The nation’s largest civil rights organization filed the motion Tuesday seeking a preliminary injunction against the new maps in ongoing litigation in a 2021 case it filed against Texas over its previously drawn maps, which it said “intentionally diluted the votes of Black Texans and other Texans of color.”
“The State of Texas is only 40% White but White voters control over 73% of the state’s congressional seats,” Derrick Johnson, president and CEO of the NAACP, said in a statement.
“It’s quite obvious that Texas’ effort to redistrict mid-decade, before next year’s midterm elections, is racially motivated. The state’s intent here is to reduce the members of Congress who represent Black communities, and that in, and of itself, is unconstitutional.”
The NAACP, along with civil rights groups and the Justice Department, under the previous Biden administration, sued Texas in December 2021, alleging Texas’ then newly drawn congressional maps to be in violation of the Voting Rights Act and the 14th Amendment.
Based on new census data, Texas had gained 4 million people, 95% of whom were people of color, gaining the state two new congressional House seats. The NAACP argues the new maps based on the new information were gerrymandered as the new seats, despite the demographic shift, were draw to favor Anglo-majority districts.
In March — amid litigation and after President Donald Trump won re-election and returned to the White House — the Justice Department dismissed its claims in the case, the trial for which ended on June 11.
Less than a month afterward, the Justice Department sent Texas a letter arguing that four Democrat-held congressional seats were racially gerrymandered, instructing Gov.
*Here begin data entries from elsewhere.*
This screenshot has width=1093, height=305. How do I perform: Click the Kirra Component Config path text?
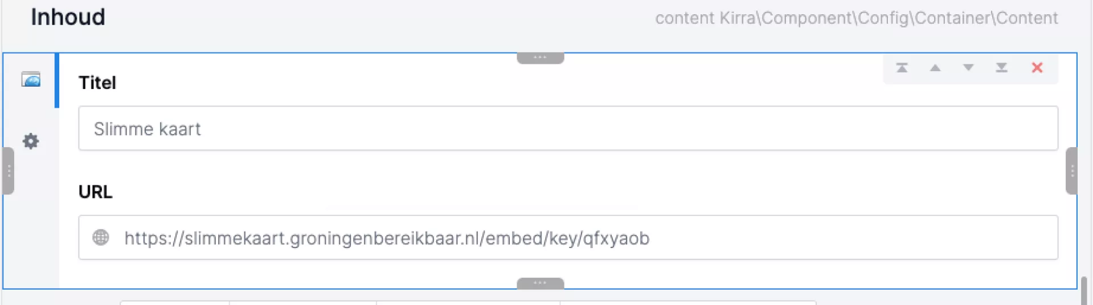pyautogui.click(x=856, y=18)
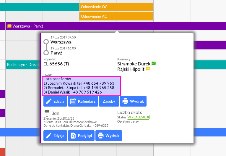226x156 pixels.
Task: Open the Bodzentyn - Drezd… trip bar
Action: (22, 64)
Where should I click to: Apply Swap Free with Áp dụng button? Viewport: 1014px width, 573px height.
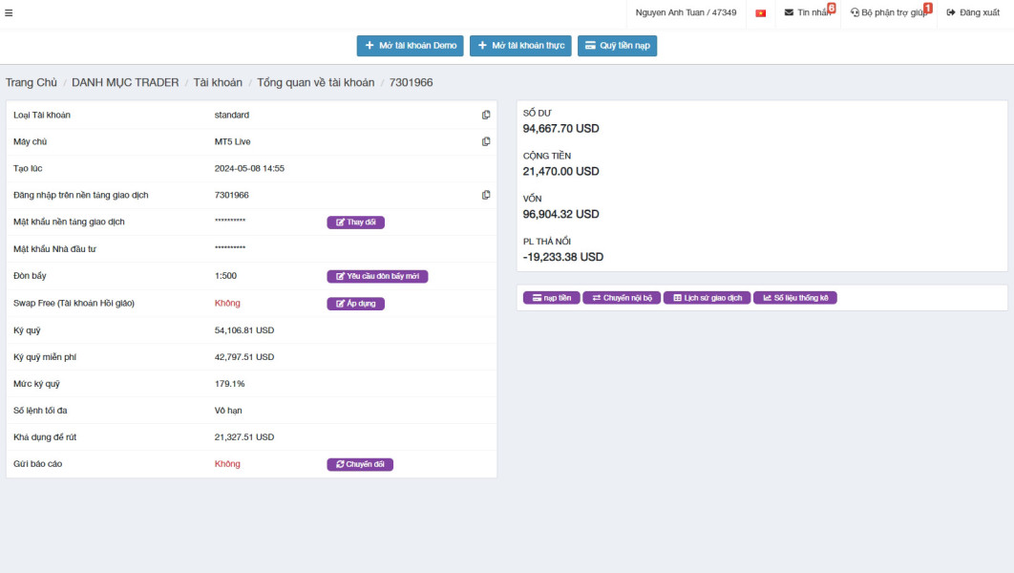356,304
Greg Abbott, a Republican, to redraw them.
Those redrawn maps are expected to give Republicans five additional seats in the U.S. House of Representatives, which were recently passed by both the Texas state House and Senate.
Democrats have been furious with this change, accusing the Trump administration of attempting a power grab to increase the Republicans’ odds of maintaining control of the congressional branch following next year’s midterm elections.
The NAACP, represented by the Lawyers’ Committee for Civil Rights, argued in the Tuesday court document that Texas “overtly targeted districts where multiple minority groups together constituted a majority of the voters.”
“Dismantling Congressional districts because of their racial composition is intentional discrimination,” the civil rights group said in the motion.
The civil rights group is asking the court for a permanent injunction against the state from enforcing the alleged gerrymandered maps.
“We now see how far extremist leaders are willing to go to push African Americans back toward a time when we were denied full personhood and equal rights,” NAACP Texas President Gary Bledsoe said in a statement.
“We call on Texans of every background to recognize the dangers of this moment. Our democracy depends on ensuring that every person is counted fully, valued equally and represented fairly.”